The C2B domain has a β-sandwich structure formed by two layers of four antiparallel β-strands. Unlike the C2A domain, which lacks helical segments, the C2B domain contains two α-helices (Fig. 1) [32]. The helical segment located at the C-terminal end of the molecule is tightly packed against residues in β-strands III, VI, and VII [32,33]. A stretch of negatively charged residues in the C-terminal helix is in close proximity to a patch of positively charged residues that are implicated in C2B domain’s interaction with other proteins. The striking dipolar distribution of charged residues on one side of the molecule is a characteristic feature of the structure of the C2B domain. Two distinct Ca2+ binding sites have been characterized in the C2B domain [32]. However, additional calcium binding sites could not be ruled out in the presence of interacting protein or lipid components [4,15,3335]. Although the Ca2+-dependent lipid binding affinity of the C2B domain has been well characterized, very little is known about the structural role of this domain in the Cu2+-mediated non-classical secretion of hFGF-1. In this study, we investigated the influence of metal ions (Ca2+ and Cu2+) on the structural stability and lipid binding affinity of the C2B domain. In addition, the lipid-binding interface on the C2B domain, in the absence and presence of the metal ions, has been characterized using multidimensional NMR spectroscopy. The results of this study clearly show that Cu2+ binds to distinct sites and significantly influences the lipid binding affinity of the C2B domain.

2. Materials and methods

Ingredients for Luria Broth were obtained from EMD Biosciences. Aprotinin, pepstatin, leupeptin, phenylmethylsulfonyl fluoride, triton X-100, terbium chloride, and β-mercaptoethanol were obtained from Sigma Co. (St. Louis). Heparin sepharose and glutathione sepharose were obtained from GE Healthcare. Labeled 15NH4Cl and D2O were purchased from Cambridge Isotope Laboratories. All other chemicals used were of high quality analytical grade. All experiments were performed at 25 °C. Unless specified, all solutions were made in 10 mM Tris buffer (pH 7.5) containing 100 mM NaCl.
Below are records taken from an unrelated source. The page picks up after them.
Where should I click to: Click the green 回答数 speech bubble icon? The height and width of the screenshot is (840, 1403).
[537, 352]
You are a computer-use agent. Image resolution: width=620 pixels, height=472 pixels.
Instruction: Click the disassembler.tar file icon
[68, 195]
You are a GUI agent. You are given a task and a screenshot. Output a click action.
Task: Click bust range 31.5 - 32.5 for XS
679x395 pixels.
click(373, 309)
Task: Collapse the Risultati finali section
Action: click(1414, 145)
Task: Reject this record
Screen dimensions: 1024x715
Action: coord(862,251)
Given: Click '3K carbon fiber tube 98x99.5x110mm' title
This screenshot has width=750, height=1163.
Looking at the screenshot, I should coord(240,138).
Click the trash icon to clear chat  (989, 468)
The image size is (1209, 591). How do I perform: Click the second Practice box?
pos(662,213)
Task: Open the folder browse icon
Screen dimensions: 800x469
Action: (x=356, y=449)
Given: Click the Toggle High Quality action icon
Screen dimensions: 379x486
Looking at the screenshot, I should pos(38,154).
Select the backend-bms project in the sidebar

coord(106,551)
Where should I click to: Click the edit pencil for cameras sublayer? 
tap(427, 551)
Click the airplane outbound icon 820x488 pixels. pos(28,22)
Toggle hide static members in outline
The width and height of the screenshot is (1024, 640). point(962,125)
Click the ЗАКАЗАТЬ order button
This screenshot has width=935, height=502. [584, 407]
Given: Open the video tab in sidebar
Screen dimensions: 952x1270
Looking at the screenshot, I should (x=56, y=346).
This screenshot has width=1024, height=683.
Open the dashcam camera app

2.1. Expression and purification of the C2B domain

cDNA encoding the C2B domain of synaptotagmin I (residues 270 to 421) and p40 Syt1 was kindly provided by Professor Thomas Sudhof. Escherichia coli expressing GST-tagged C2B were induced with isopropyl-β-D-thiogalactopyranoside (IPTG) when absorbance (at 600 nm) reached 0.5–0.6, and the cells were harvested by centrifugation at 6000 rpm after 4 h of induction. The harvested cells were resuspended, and cell walls were ruptured by sonication. The cell lysate was centrifuged at 16,000 rpm for 20 min. The supernatant was then incubated with glutathione sepharose, and the resin was then extensively washed with Tris buffer saline (TBS, 20 mM Tris 150 mM NaCl) and 20 mM Tris containing 1M NaCl to remove impurities. The column was then equilibrated with cleavage buffer (20 mM Tris, 0.2 M NaCl, 2.5 mM CaCl2, pH8.0), and an on-column thrombin cleavage was carried out (2 NIH units/mL) at 25 °C for 3 h. The cleaved protein (C2B) was eluted with TBS buffer as described by Ubach et al. [33]. The homogeneity of the protein was then assessed using SDS-PAGE, and the concentration of the protein was estimated on the [33] basis of the extinction coefficient (ε= 19940 M−1 cm−1) value calculated from the amino acid sequence of the C2B domain. Complete removal of nucleotide impurities was verified by recording UV spectrum of the protein.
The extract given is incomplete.